Strategic Thinking Pattern Recognition

Find the Unseen Player

Say this

Who's affected that I haven't thought about?

Do this now 3 min

Before finalising any decision that affects a system, ask: Who else is affected by this who is not in the room? Who has the power to influence the outcome but hasn't been considered? Write at least two names or parties. If you can't think of any, your map of the situation is incomplete.

Use when

You're making a decision in a complex environment — organisational, competitive, political — with multiple affected parties.

Avoid when

The decision is purely personal with no external dependencies or downstream effects.


Why it works

The biggest strategic surprises come from players you didn't include in your analysis. Actively searching for unseen actors before you commit is the cheapest form of risk management.

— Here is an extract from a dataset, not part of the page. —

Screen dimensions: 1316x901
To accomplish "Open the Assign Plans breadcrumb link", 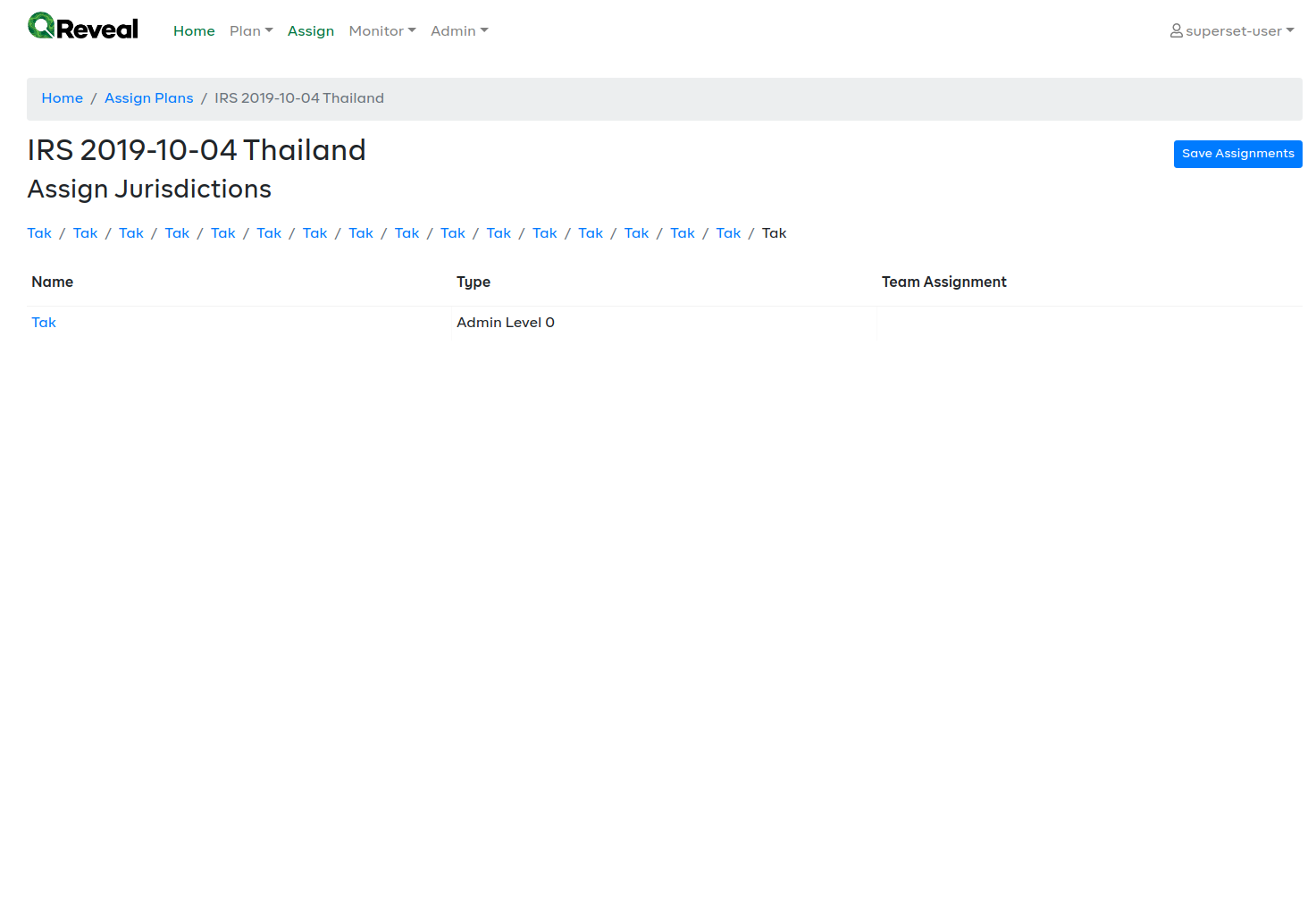I will click(x=148, y=98).
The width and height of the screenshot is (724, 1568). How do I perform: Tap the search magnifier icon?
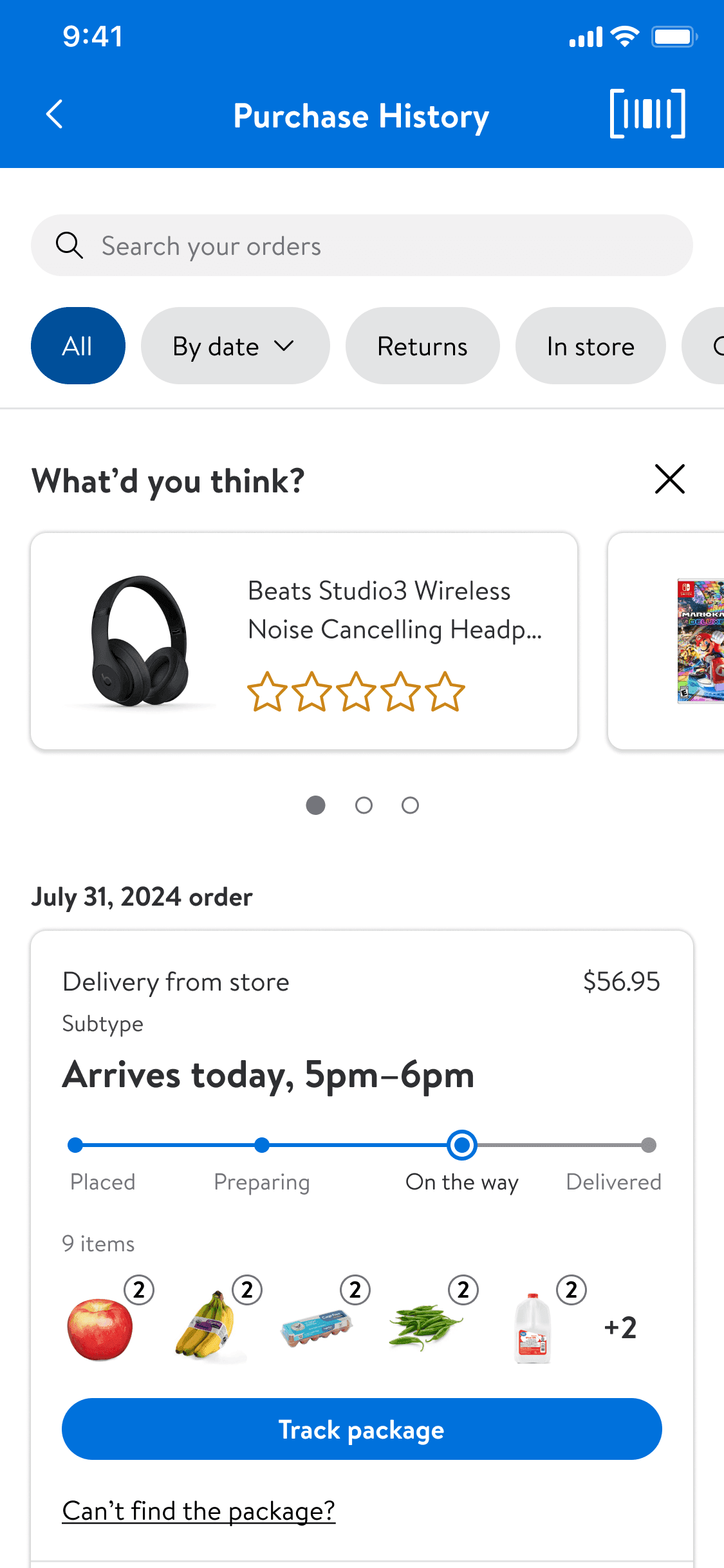click(x=69, y=245)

Your mental model of any situation includes the players you can see — the people in the room, the competitors you track, the affected parties you know. But systems are larger than your model. The regulator you didn’t consider. The supplier’s supplier who can’t deliver. The team whose workflow your decision disrupts. Strategic surprises almost always come from outside the frame you’re using. The discipline is simple but unnatural: before committing, deliberately search for actors beyond your current map. The answers won’t always change your decision. But when they do, they save you from the most expensive kind of failure — the kind you never saw coming.